◆ GIVEN REQUEST:
In the records that follow, substitute "What should I click to:" for every occurrence of "Where should I click to:" and write out all the lines again with nothing else changed.

◆ ENTRIES SUPPLIED:

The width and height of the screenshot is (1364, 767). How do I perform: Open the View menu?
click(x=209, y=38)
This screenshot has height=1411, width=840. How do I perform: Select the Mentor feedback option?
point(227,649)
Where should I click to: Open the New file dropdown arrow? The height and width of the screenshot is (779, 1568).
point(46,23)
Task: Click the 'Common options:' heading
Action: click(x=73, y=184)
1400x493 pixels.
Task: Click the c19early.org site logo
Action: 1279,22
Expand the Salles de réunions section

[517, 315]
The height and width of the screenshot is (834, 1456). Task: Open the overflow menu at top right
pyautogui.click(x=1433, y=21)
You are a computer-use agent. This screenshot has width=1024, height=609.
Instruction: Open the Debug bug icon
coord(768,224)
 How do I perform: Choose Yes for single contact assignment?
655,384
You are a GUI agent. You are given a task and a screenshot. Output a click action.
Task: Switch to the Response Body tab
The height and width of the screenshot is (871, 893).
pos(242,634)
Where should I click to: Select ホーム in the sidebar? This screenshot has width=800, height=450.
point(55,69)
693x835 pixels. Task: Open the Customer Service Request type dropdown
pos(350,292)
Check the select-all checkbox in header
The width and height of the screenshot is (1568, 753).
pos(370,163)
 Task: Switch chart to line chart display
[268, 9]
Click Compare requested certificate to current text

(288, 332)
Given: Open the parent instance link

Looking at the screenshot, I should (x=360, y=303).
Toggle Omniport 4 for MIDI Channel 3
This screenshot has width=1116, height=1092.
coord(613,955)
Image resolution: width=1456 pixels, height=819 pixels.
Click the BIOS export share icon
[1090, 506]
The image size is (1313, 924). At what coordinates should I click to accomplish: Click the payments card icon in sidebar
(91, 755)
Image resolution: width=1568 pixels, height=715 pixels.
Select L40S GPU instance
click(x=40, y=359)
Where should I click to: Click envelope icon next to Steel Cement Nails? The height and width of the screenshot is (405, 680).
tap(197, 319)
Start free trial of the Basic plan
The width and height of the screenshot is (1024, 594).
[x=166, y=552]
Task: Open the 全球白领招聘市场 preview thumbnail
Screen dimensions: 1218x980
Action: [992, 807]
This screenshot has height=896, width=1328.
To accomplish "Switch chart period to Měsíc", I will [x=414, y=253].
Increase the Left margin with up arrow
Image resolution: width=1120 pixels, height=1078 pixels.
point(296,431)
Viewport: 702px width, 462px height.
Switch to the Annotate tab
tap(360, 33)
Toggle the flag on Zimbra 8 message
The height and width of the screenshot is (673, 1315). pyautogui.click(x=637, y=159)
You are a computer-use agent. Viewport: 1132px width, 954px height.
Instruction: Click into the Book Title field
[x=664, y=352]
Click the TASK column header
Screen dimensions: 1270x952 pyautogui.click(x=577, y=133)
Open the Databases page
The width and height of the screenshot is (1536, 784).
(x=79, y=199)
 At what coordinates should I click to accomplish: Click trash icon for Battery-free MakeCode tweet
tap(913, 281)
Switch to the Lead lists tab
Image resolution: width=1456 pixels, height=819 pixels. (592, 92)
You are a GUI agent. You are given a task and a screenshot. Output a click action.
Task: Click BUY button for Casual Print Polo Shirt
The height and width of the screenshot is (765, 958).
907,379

◆ RESPONSE:
The width and height of the screenshot is (1364, 767). How do I perform: Open the View menu?
click(x=209, y=38)
This screenshot has height=1411, width=840. How do I perform: Select the Mentor feedback option?
point(227,649)
What should I click to: Open the New file dropdown arrow? The height and width of the screenshot is (779, 1568).
point(46,23)
Task: Click the 'Common options:' heading
Action: click(x=73, y=184)
1400x493 pixels.
Task: Click the c19early.org site logo
Action: 1279,22
Expand the Salles de réunions section

[517, 315]
The height and width of the screenshot is (834, 1456). Task: Open the overflow menu at top right
pyautogui.click(x=1433, y=21)
You are a computer-use agent. This screenshot has width=1024, height=609.
Instruction: Open the Debug bug icon
coord(768,224)
 How do I perform: Choose Yes for single contact assignment?
655,384
You are a GUI agent. You are given a task and a screenshot. Output a click action.
Task: Switch to the Response Body tab
The height and width of the screenshot is (871, 893).
pos(242,634)
What should I click to: Select ホーム in the sidebar? This screenshot has width=800, height=450.
point(55,69)
693x835 pixels. Task: Open the Customer Service Request type dropdown
pos(350,292)
Check the select-all checkbox in header
The width and height of the screenshot is (1568, 753).
pos(370,163)
 Task: Switch chart to line chart display
[268, 9]
Click Compare requested certificate to current text

(288, 332)
Given: Open the parent instance link

Looking at the screenshot, I should (x=360, y=303).
Toggle Omniport 4 for MIDI Channel 3
This screenshot has width=1116, height=1092.
coord(613,955)
Image resolution: width=1456 pixels, height=819 pixels.
Click the BIOS export share icon
[1090, 506]
The image size is (1313, 924). At what coordinates should I click to accomplish: Click the payments card icon in sidebar
(91, 755)
Image resolution: width=1568 pixels, height=715 pixels.
Select L40S GPU instance
click(x=40, y=359)
What should I click to: Click envelope icon next to Steel Cement Nails? The height and width of the screenshot is (405, 680).
tap(197, 319)
Start free trial of the Basic plan
The width and height of the screenshot is (1024, 594).
[x=166, y=552]
Task: Open the 全球白领招聘市场 preview thumbnail
Screen dimensions: 1218x980
Action: [992, 807]
This screenshot has height=896, width=1328.
To accomplish "Switch chart period to Měsíc", I will [x=414, y=253].
Increase the Left margin with up arrow
Image resolution: width=1120 pixels, height=1078 pixels.
point(296,431)
Viewport: 702px width, 462px height.
Switch to the Annotate tab
tap(360, 33)
Toggle the flag on Zimbra 8 message
The height and width of the screenshot is (673, 1315). pyautogui.click(x=637, y=159)
You are a computer-use agent. Viewport: 1132px width, 954px height.
Instruction: Click into the Book Title field
[x=664, y=352]
Click the TASK column header
Screen dimensions: 1270x952 pyautogui.click(x=577, y=133)
Open the Databases page
The width and height of the screenshot is (1536, 784).
(x=79, y=199)
 At what coordinates should I click to accomplish: Click trash icon for Battery-free MakeCode tweet
tap(913, 281)
Switch to the Lead lists tab
Image resolution: width=1456 pixels, height=819 pixels. (592, 92)
You are a GUI agent. You are given a task and a screenshot. Output a click action.
Task: Click BUY button for Casual Print Polo Shirt
The height and width of the screenshot is (765, 958).
907,379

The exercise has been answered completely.